Stored data entries
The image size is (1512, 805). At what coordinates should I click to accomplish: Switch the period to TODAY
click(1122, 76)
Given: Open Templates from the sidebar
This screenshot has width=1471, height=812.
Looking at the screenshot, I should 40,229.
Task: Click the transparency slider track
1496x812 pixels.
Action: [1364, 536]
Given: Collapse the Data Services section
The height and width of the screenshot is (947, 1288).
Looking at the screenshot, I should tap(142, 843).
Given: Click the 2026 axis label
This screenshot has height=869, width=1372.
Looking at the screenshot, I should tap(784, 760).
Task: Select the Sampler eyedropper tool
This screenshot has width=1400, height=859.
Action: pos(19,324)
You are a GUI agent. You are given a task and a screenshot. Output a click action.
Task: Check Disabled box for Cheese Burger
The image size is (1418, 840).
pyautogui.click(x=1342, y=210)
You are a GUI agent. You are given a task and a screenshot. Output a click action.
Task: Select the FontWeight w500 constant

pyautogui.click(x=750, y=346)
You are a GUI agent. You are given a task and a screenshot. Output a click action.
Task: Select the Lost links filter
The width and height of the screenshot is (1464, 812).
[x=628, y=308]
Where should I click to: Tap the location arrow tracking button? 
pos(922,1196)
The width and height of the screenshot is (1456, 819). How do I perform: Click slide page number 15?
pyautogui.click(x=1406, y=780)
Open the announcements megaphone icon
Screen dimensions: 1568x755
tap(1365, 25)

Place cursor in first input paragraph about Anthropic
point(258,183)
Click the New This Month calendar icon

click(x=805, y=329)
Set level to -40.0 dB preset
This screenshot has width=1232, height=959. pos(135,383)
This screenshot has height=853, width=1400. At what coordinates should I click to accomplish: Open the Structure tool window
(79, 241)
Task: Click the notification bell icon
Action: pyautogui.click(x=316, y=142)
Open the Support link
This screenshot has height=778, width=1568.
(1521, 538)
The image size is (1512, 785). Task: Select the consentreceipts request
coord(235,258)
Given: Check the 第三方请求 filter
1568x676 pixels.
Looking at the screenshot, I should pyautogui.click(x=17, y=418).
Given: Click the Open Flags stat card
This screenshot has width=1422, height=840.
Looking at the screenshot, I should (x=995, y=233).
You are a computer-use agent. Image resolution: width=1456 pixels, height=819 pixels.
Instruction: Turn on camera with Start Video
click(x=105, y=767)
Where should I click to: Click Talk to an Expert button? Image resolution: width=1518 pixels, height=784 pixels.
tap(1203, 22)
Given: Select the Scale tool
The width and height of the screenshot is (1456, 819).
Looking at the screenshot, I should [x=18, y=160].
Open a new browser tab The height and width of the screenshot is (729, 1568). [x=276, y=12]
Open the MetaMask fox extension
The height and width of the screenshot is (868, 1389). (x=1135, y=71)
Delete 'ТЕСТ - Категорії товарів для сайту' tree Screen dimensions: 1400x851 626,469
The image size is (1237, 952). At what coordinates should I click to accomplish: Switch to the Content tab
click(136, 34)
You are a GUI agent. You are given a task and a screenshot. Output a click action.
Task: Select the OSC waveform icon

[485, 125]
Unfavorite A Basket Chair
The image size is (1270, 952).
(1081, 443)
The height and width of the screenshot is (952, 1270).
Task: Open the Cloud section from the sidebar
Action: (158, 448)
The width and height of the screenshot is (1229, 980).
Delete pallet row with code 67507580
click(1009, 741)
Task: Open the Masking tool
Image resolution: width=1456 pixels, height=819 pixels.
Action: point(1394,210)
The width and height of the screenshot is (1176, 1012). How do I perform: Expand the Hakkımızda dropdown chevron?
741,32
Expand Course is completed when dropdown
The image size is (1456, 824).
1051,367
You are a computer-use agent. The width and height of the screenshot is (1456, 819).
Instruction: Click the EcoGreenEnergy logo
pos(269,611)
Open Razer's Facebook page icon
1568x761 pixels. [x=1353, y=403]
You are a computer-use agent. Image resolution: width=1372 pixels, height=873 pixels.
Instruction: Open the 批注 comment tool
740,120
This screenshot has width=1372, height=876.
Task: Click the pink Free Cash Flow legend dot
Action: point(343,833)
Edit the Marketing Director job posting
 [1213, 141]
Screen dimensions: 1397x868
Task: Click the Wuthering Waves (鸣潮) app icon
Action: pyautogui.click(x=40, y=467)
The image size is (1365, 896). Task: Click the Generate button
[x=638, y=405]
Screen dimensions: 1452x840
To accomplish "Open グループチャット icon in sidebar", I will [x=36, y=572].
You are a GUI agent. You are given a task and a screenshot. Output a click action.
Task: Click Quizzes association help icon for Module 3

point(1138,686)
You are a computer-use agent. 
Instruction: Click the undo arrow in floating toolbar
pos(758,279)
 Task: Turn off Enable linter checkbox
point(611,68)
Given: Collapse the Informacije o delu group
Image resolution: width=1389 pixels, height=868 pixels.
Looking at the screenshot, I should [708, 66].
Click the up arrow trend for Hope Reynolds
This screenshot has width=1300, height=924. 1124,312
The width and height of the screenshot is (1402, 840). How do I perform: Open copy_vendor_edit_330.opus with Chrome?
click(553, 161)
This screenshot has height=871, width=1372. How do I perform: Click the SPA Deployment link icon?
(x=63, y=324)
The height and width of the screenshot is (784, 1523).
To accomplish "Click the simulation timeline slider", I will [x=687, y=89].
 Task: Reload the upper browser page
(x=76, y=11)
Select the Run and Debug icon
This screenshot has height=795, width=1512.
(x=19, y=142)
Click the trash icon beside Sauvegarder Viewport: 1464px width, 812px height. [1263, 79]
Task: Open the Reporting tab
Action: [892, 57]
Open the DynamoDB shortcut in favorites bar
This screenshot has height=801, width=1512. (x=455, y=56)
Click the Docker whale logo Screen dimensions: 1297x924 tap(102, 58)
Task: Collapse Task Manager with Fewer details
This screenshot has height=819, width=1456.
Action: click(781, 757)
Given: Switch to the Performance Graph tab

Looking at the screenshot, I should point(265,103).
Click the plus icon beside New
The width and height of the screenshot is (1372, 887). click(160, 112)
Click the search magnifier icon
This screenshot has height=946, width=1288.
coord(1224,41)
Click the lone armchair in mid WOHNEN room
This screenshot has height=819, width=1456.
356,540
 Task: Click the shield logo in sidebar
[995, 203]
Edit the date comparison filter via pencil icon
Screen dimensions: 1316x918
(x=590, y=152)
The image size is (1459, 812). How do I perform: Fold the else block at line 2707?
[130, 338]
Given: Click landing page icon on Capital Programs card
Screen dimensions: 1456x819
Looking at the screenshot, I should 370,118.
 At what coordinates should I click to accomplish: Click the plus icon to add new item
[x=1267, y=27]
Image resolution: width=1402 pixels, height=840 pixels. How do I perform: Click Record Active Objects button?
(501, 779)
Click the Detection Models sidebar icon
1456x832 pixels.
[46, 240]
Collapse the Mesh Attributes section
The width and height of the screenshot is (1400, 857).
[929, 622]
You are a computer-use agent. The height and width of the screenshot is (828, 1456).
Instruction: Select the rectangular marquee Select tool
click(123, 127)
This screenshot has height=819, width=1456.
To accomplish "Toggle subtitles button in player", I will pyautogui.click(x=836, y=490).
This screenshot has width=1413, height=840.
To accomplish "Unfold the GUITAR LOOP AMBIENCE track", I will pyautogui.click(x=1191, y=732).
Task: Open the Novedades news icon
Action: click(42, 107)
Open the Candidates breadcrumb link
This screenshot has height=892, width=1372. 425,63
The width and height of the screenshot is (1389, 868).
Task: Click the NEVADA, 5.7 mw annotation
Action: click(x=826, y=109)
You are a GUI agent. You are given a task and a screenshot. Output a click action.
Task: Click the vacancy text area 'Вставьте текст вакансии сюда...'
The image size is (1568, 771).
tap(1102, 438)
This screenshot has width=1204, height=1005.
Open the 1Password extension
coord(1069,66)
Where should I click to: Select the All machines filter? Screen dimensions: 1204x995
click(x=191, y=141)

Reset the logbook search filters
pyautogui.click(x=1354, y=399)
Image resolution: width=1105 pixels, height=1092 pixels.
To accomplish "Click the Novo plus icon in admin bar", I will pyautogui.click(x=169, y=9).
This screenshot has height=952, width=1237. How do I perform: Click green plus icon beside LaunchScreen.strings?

Work required:
What must be returned is only the number of lines in the records that hold the word "slider".

Solution for this problem:
2